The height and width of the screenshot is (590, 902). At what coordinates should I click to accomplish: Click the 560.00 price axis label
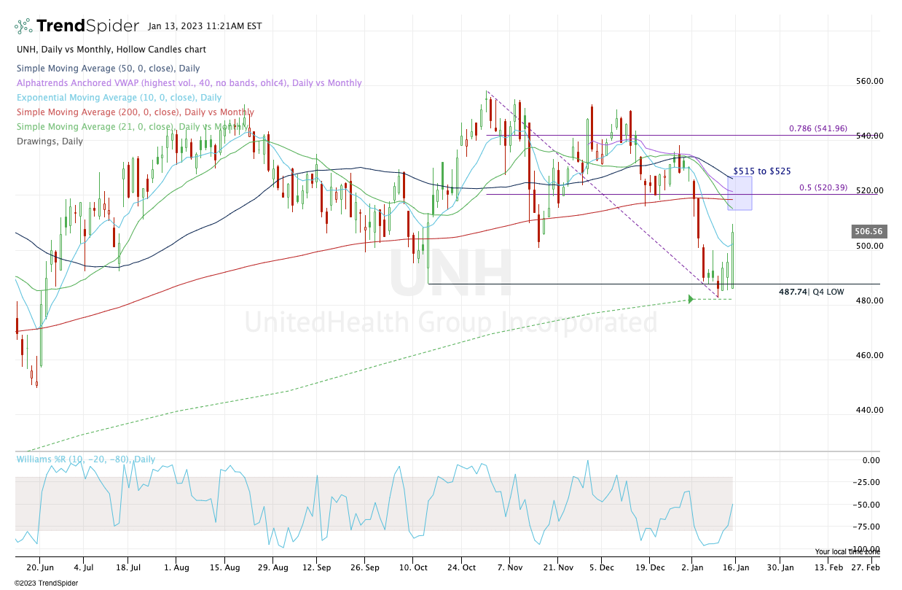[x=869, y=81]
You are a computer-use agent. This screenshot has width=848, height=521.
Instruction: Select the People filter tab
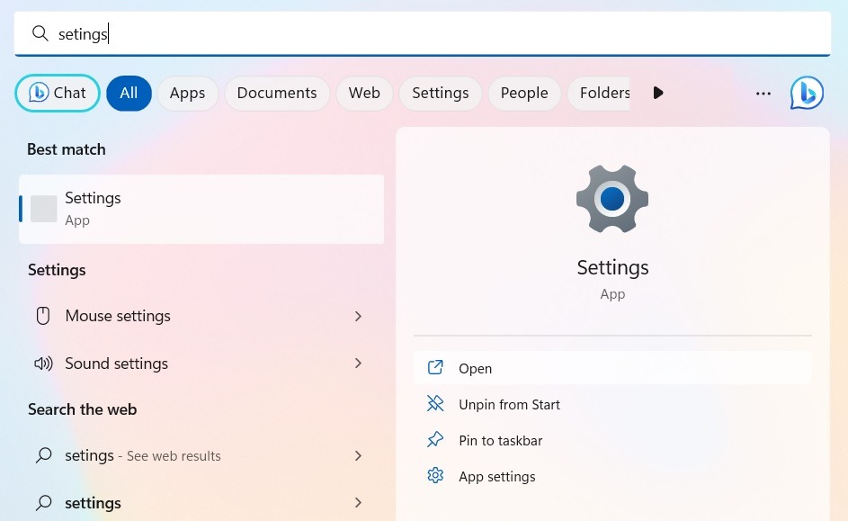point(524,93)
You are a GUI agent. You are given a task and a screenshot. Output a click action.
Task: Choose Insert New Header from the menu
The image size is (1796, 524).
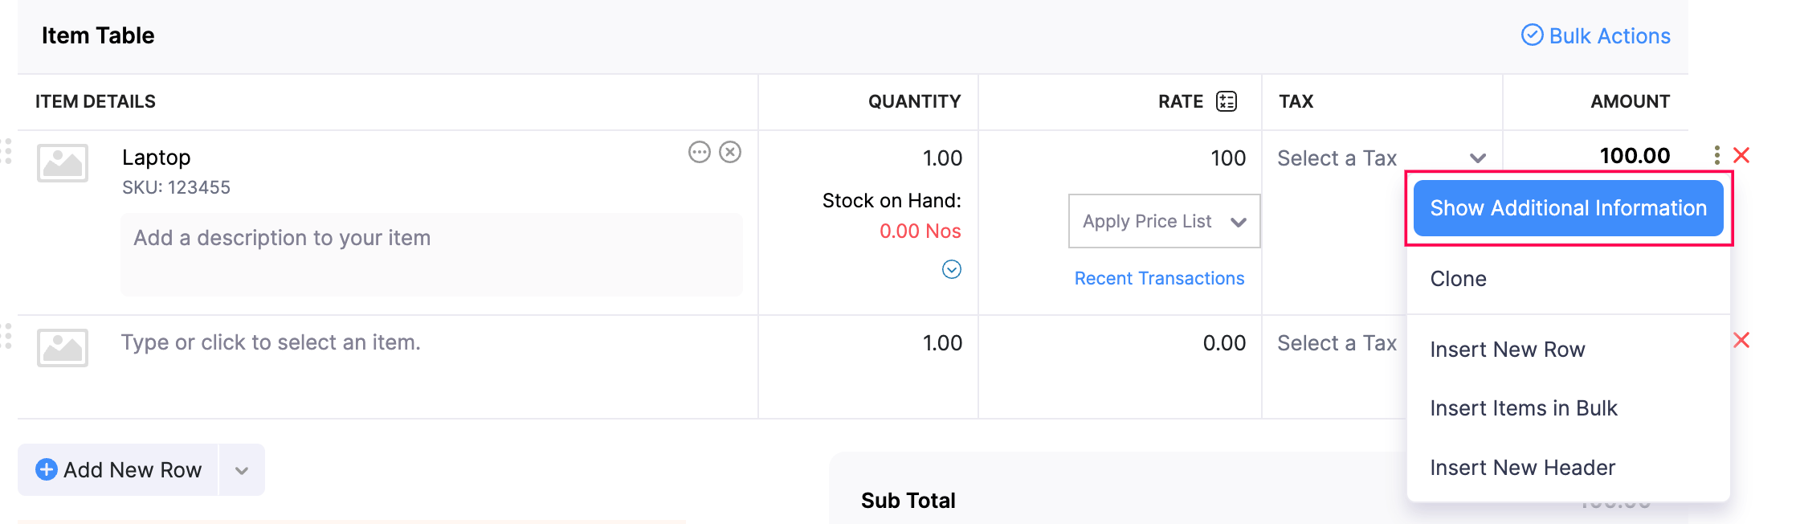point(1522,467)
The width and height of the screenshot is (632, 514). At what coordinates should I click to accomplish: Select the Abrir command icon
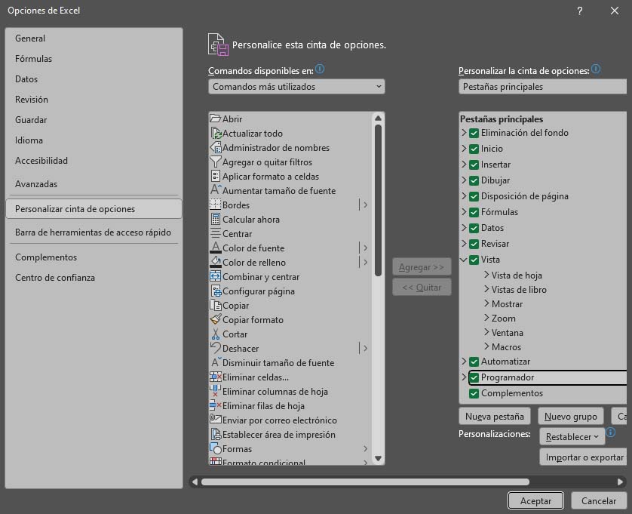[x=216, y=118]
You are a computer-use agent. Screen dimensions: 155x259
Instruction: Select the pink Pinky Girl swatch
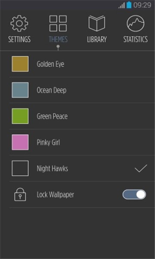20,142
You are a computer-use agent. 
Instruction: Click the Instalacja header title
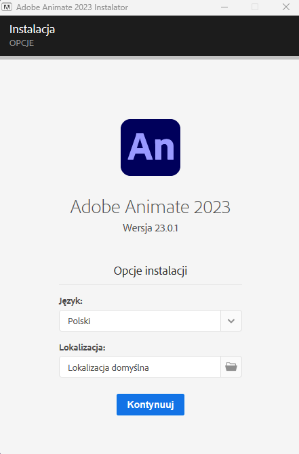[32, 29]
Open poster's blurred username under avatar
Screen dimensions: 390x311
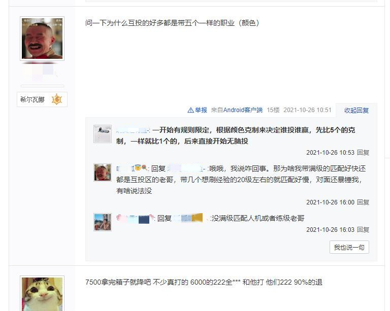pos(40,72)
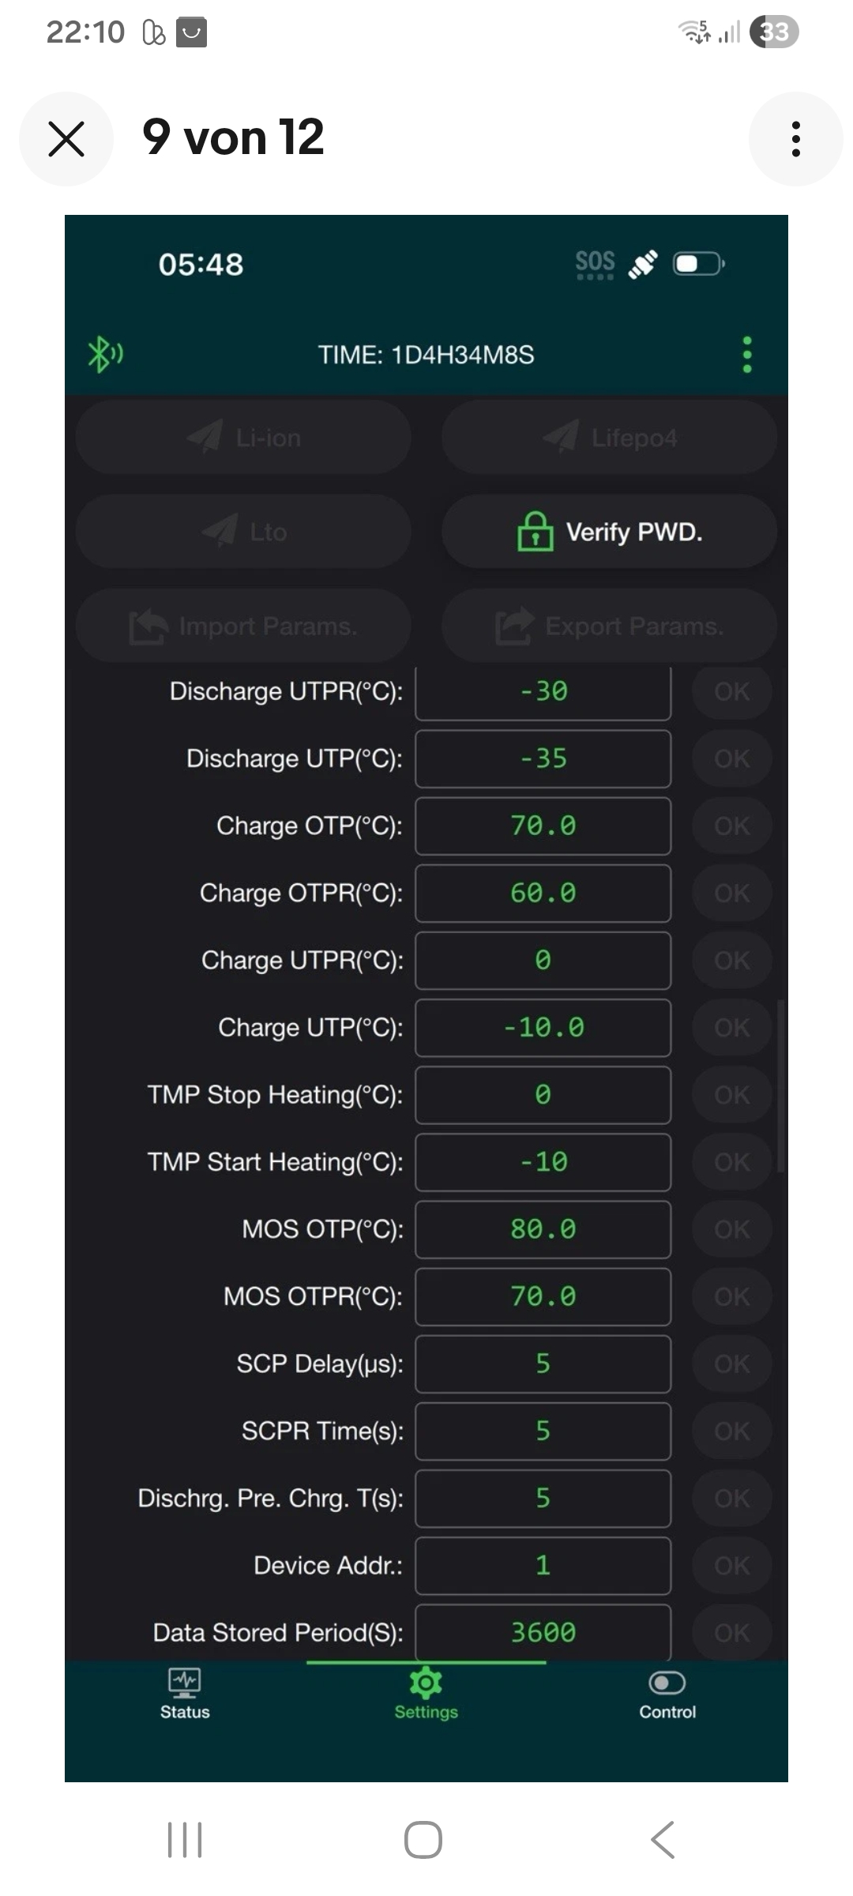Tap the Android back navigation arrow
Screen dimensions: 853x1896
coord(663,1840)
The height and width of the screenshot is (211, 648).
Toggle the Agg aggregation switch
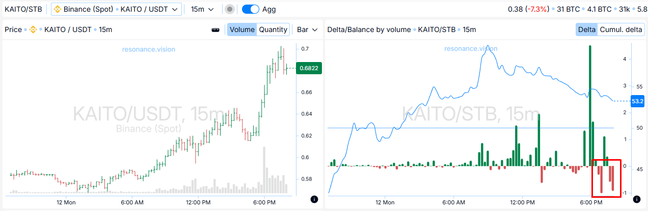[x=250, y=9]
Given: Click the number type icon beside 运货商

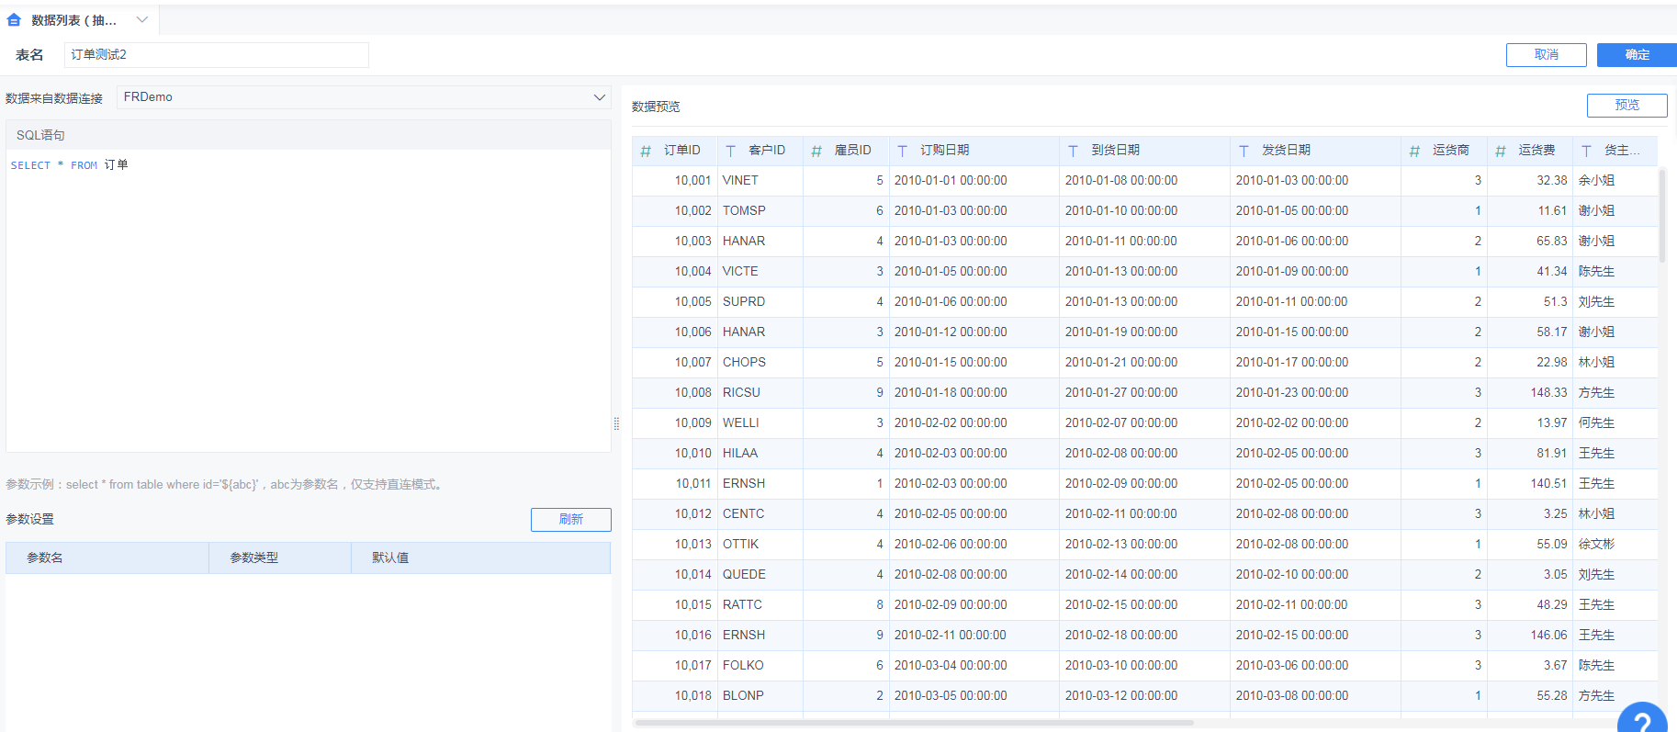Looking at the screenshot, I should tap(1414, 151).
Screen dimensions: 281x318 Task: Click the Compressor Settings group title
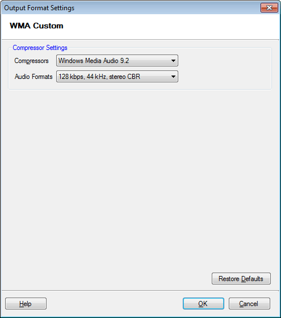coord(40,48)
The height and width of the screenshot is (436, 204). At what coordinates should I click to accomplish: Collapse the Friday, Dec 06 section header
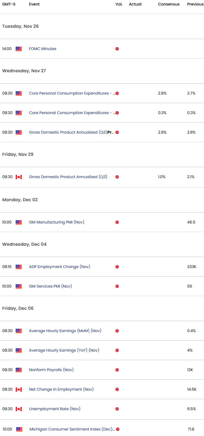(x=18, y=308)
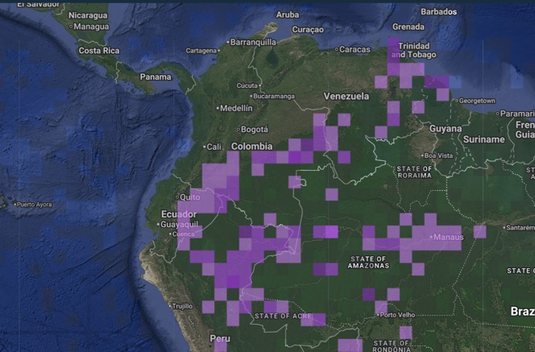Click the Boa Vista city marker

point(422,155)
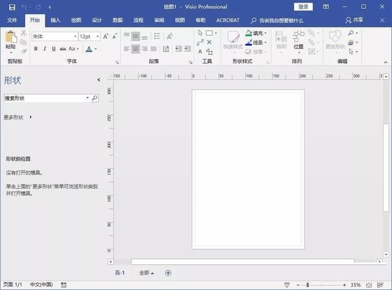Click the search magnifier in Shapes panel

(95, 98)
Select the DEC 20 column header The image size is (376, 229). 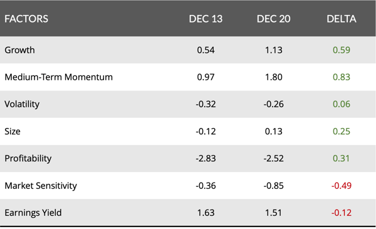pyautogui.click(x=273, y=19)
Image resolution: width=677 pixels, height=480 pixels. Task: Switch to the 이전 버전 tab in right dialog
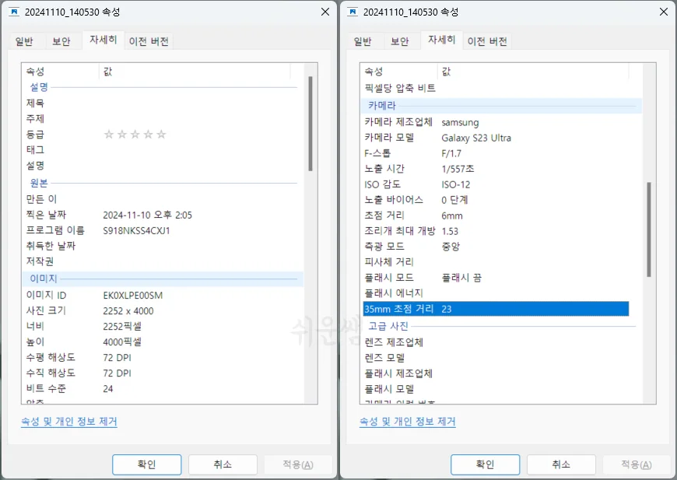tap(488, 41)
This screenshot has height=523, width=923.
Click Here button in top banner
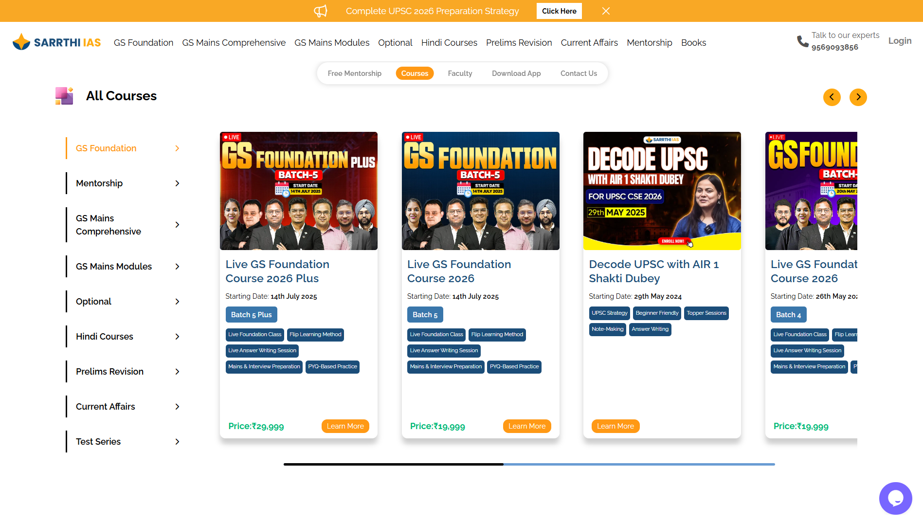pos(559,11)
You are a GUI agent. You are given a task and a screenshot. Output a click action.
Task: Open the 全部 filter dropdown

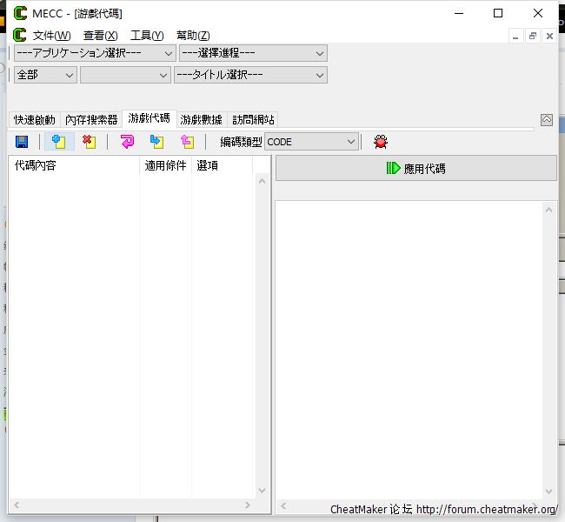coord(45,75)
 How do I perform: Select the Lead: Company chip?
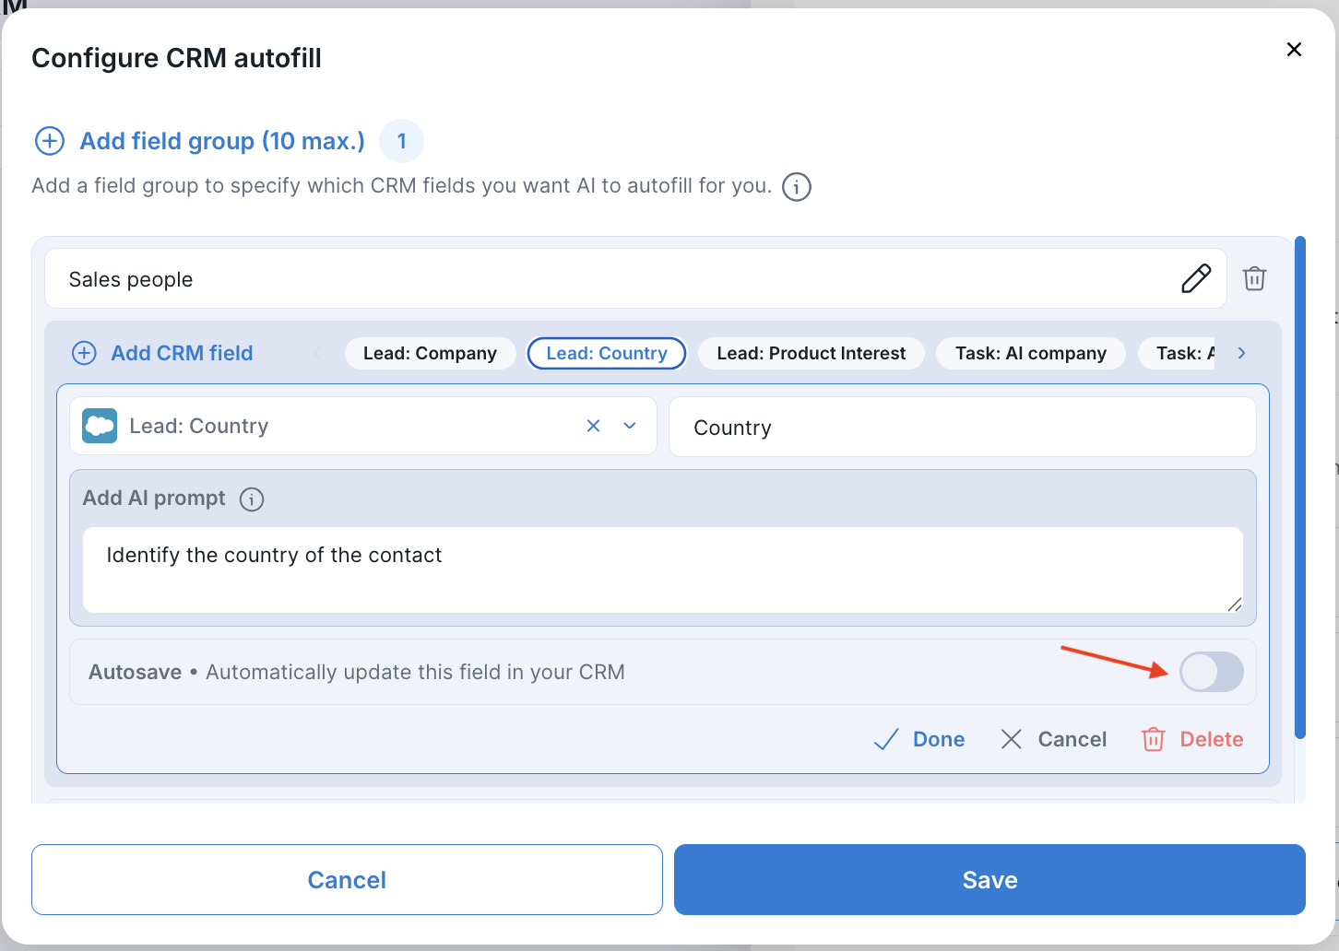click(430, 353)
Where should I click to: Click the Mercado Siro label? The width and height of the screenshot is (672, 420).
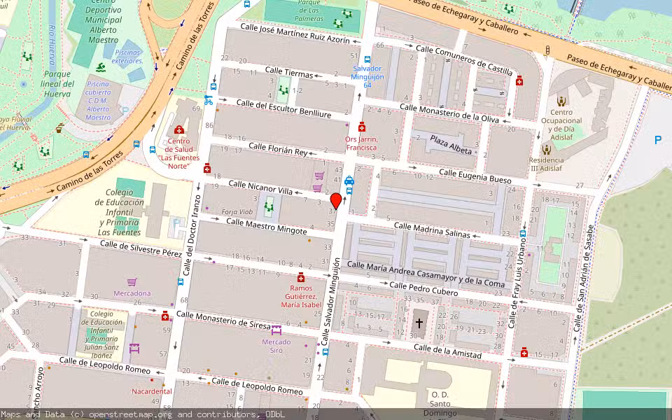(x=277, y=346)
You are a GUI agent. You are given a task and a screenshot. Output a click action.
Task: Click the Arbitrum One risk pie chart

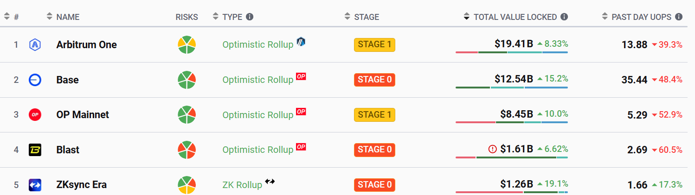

What is needed
Give again, exactly, the lines from the start of the data through the one holding "Open poster's blurred username under avatar"; omit the pictures.

The completed task
The height and width of the screenshot is (590, 902). At what coordinates should I click to accomplish: Click the 560.00 price axis label
[x=869, y=81]
You are a computer-use agent. This screenshot has width=848, height=521.
Instruction: Select the People filter tab
point(524,93)
You are a GUI agent. You are given a task and a screenshot. Output a click action.
Task: Choose Insert New Header from the menu
The image size is (1796, 524).
point(1522,467)
The width and height of the screenshot is (632, 514). At what coordinates should I click to accomplish: Select the Abrir command icon
[x=216, y=118]
You are a computer-use agent. Screen dimensions: 155x259
Instruction: Select the pink Pinky Girl swatch
20,142
You are a computer-use agent. 
Instruction: Click the Instalacja header title
[32, 29]
Open poster's blurred username under avatar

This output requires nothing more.